Prep Time 20 minutes
Cook Time 25 minutes
Total Time 45 minutes
Servings: 4 servings
Course: Main Course
Cuisine: Thai
Calories: 450

Ingredients
  

For the Curry Base
  • 1 tbsp Coconut oil
  • 4-6 tbsp Thai green curry paste adjust to spice preference, ensure vegetarian/vegan if needed
  • 3 cloves Garlic minced
  • 1 inch Fresh ginger grated or finely minced
  • 1 tbsp Lemongrass paste or 1 stalk fresh lemongrass, bruised and chopped
  • 2 Kaffir lime leaves torn or bruised (optional, but recommended)
  • 2 cans Full-fat coconut milk (13.5 oz / 400ml each)
  • 1/2 cup Vegetable broth
For the Vegetables & Protein
  • 1 block Extra-firm tofu 14 oz / 400g, pressed and cubed
  • 1 head Broccoli cut into florets
  • 1 cup Green beans trimmed
  • 1 medium Red bell pepper sliced
  • 1 medium Zucchini half-moon sliced
  • 1 cup Cremini mushrooms quartered
  • 2 cups Fresh spinach or baby bok choy
For Seasoning & Garnish
  • 2 tbsp Soy sauce or tamari for gluten-free
  • 1-2 tbsp Brown sugar or maple syrup, to taste
  • 1 tbsp Lime juice freshly squeezed
  • 1/4 cup Fresh basil leaves roughly chopped, for garnish
  • 1/4 cup Fresh cilantro roughly chopped, for garnish
  • 1 Red chili thinly sliced, for garnish (optional)
  • Cooked jasmine rice for serving

Equipment

  • Large pot or Wok
  • Cutting board
  • Sharp knife
  • Measuring Spoons and Cups

Method
 

Prepare Ingredients
  1. If using tofu, press it for at least 20-30 minutes to remove excess water, then cut into 1-inch cubes.

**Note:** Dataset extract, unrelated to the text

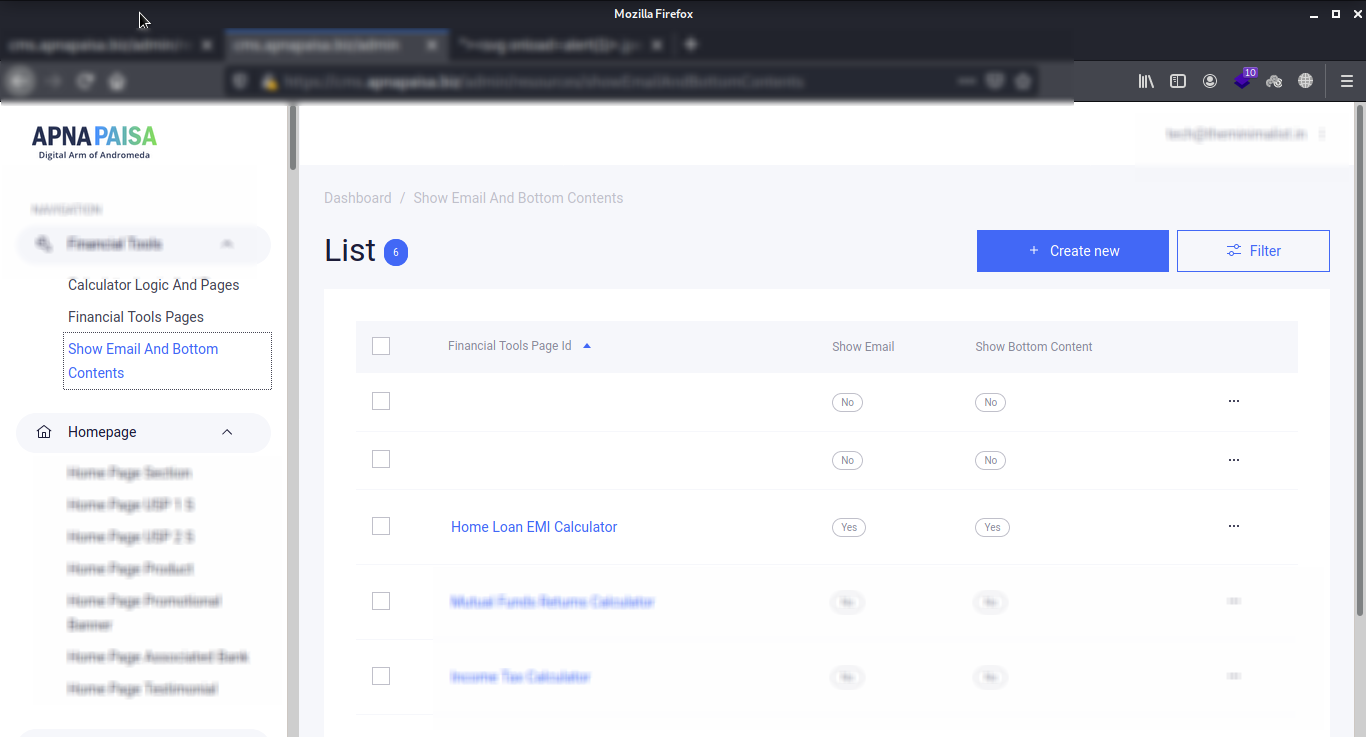1366x737 pixels.
Task: Click the home icon beside Homepage
Action: coord(43,431)
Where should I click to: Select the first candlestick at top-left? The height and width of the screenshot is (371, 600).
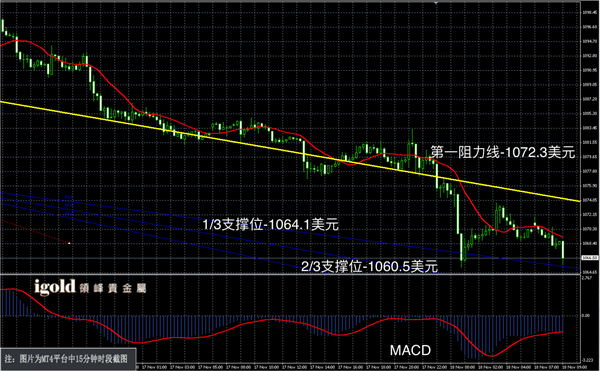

Set aside.
  2. Chop all vegetables as directed in the ingredients list. Mince garlic and ginger, and prepare kaffir lime leaves (if using).
Cook the Curry Base
  1. Heat coconut oil in a large pot or wok over medium heat. Add green curry paste and cook for 1-2 minutes, stirring constantly, until fragrant. This helps to deepen the flavor.
  2. Add minced garlic, grated ginger, and lemongrass paste (and kaffir lime leaves, if using). Sauté for another 1-2 minutes until aromatic.
  3. Pour in both cans of coconut milk and vegetable broth. Bring to a gentle simmer, stirring occasionally. Add the broccoli florets and green beans. Cook for 5-7 minutes, until they are starting to become tender-crisp.
  4. Add the cubed tofu, red bell pepper, zucchini, and quartered mushrooms. Continue to simmer for another 3-5 minutes, until vegetables are tender but still have a slight bite.
  5. Stir in the soy sauce (or tamari), brown sugar, and fresh lime juice. Taste and adjust seasonings as needed – you might want more sugar for sweetness, lime for tang, or curry paste for heat.
  6. Finally, stir in the fresh spinach. Cook for just 1-2 minutes until the spinach wilts.
Serve
  1. Remove kaffir lime leaves (if using) before serving. Ladle the Easy Veggie Thai Green Curry over cooked jasmine rice.
  2. Garnish with fresh basil leaves, cilantro, and sliced red chili (if desired) before serving hot.

Notes

For a spicier curry, add more green curry paste or a pinch of red chili flakes. If you prefer a thinner consistency, add a splash more vegetable broth or water. You can customize the vegetables based on what's in season or what you have on hand; other great additions include carrots, baby corn, or bamboo shoots. Store leftovers in an airtight container in the refrigerator for up to 3 days. This curry also freezes well.